If the president were along with me this summer, he would have seen the people he seeks to lead themselves leading rich lives — less rich, I should add, because of inflation, but rich in the important ways. 

The day before I typed this I saw these things: a dad playing catch with his daughter. Parents lining up with their children at the ice-cream truck that announced its presence at the lake with that cloying jingle you always associate with summer. Four teenaged girls relaxing on the blow-up floaties that are the rage this summer, bobbing on the water, their cellphones packed away under their towels on the shore. And an older couple sunning on rusted beach chairs they probably bought when Dwight Eisenhower was on the putting green he installed at the White House.

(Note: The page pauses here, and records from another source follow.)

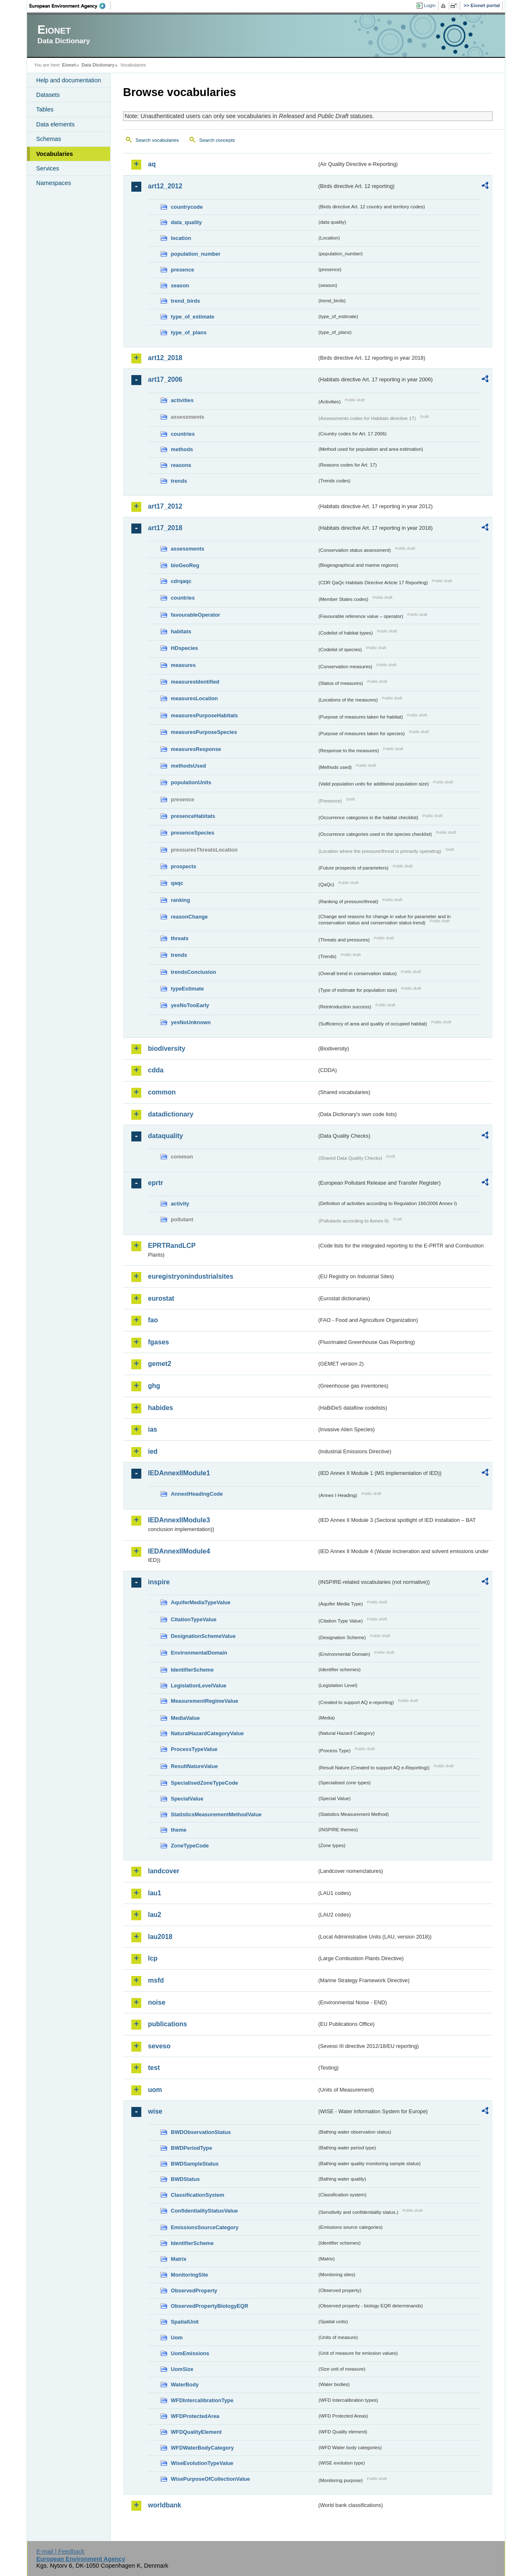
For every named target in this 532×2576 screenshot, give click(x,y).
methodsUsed (188, 766)
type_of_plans (189, 332)
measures (183, 665)
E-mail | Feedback (60, 2551)
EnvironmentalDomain (199, 1653)
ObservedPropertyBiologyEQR (209, 2306)
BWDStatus (185, 2179)
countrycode (187, 207)
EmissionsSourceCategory (205, 2227)
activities (182, 400)
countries (183, 434)
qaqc (177, 883)
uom (155, 2089)
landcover (164, 1871)
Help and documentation (68, 80)
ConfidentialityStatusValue (204, 2211)
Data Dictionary (97, 64)
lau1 (154, 1893)
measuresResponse (196, 749)
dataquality (165, 1135)
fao (153, 1320)
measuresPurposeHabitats (204, 715)
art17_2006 (165, 379)
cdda (155, 1070)
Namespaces (53, 183)
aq (152, 164)
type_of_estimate (192, 317)
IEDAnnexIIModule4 (179, 1551)
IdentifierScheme (192, 1670)
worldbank (164, 2505)
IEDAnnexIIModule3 (179, 1520)
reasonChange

“If only these moments would linger, would stay forever, and there would be no packing up and departing,” Daphne du Maurier wrote in the forgotten 1943 novel “Hungry Hill” that I bought for a dollar at the village library book sale last summer. She knew there was “a winter ahead that might bring uncertainty and change.”

A column is supposed to have a point of view. My point of view is the hills and the lakeshore and the farm stand where the sweet corn, New England’s yellow gold, is just now coming in. A column also is supposed to convey a large truth. My truth is one we should remember as we make way for turkeys and try to live amid all the tumult of the coming congressional elections and the (melo)dramas on Capitol Hill: The country is healthy even if its politics is not. 

I learned those things on vacation, and on a 4-mile stretch of gravel that bore this warning on a poignant yellow sign: Narrow Winding Road. Happily, there are turnoffs along life’s narrow winding roads. They’re called vacation. 

David M. Shribman is the former executive editor of the Pittsburgh Post-Gazette.